Des bactériophages sont connus pour transporter les gènes qui aggravent beaucoup de maladies humaines. Ils peuvent transporter les gènes qui codent des toxines de botulisme, de choléra et de diphtérie, par exemple, rendant des sympt40mes beaucoup plus mauvais pour ceux infectés avec les bactéries. Un des objectifs de Banfield est de voir comment les populations du bactériophage et des bactéries elles attaquent en circuit dans la modification d'intestin au fil du temps et avec le régime, et comment ce affecte la santé.

Dans les quatre êtres humains dont les microbiomes d'intestin ont été échantillonnés, l'équipe a trouvé les niveaux de modification du bactériophage et du Prevotella au fil du temps, indiquant un cycle continuel où les populations en hausse des populations bactériennes bactériophages d'entraîner une réduction, suivies d'une goutte dans le bactériophage qui permet à Prevotella de rebondir.

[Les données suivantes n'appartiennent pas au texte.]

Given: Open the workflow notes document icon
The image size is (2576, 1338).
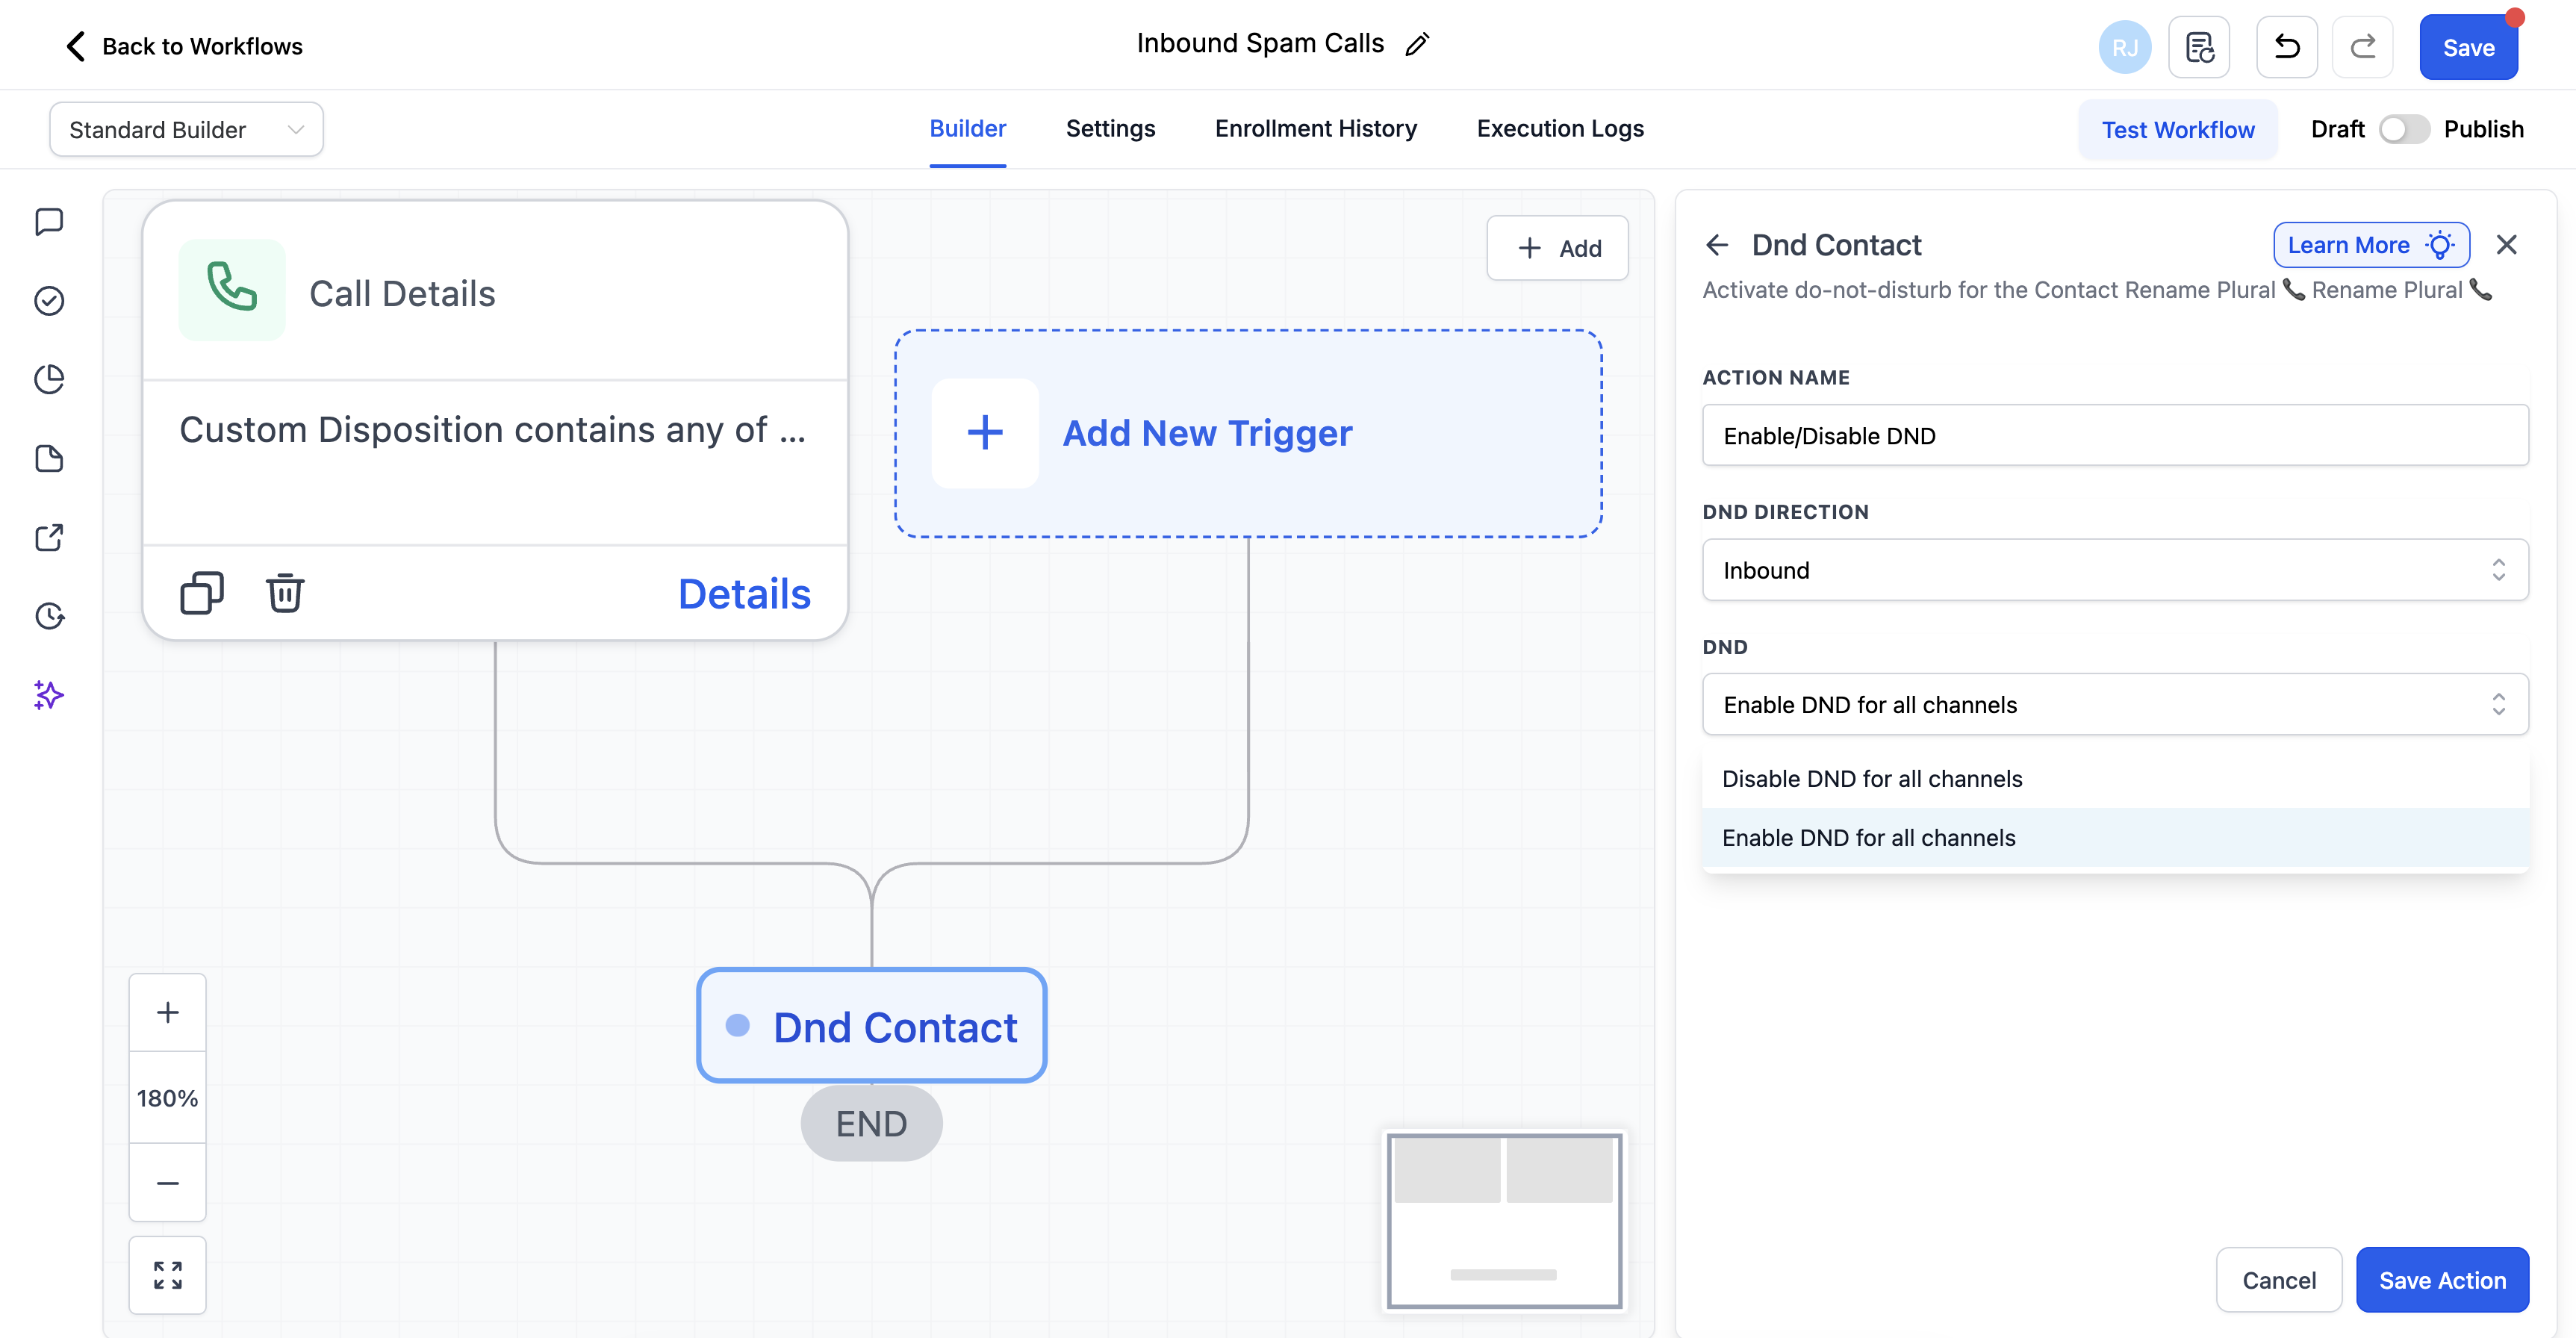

Banfield spécule que les megaphages ont de plus grands génomes afin de produire les protéines nécessaires pour empêcher l'hôte bactérien de nuire les efforts du bactériophage pour tirer plus de copies de lui-même, un procédé qui prend plus longtemps à cause du génome plus grand.

Banfield et son laboratoire dans l'institut génomique novateur, une initiative commune d'Uc Berkeley /UCSF pour déployer largement CRISPR-Cas9, recherchent par d'autres bases de données metagenomic le megaphage, et espèrent apprendre plus au sujet de la façon dont ils fonctionnent et de s'ils hébergent les protéines intéressantes et potentiellement utiles.

« Ces génomes sont pleins des protéines du fonctionnement inconnu, probablement voies pour des procédés pas même imaginés jusqu'à présent. Il y a beaucoup de biologie neuve à découvrir en ces génomes neufs, » il a dit.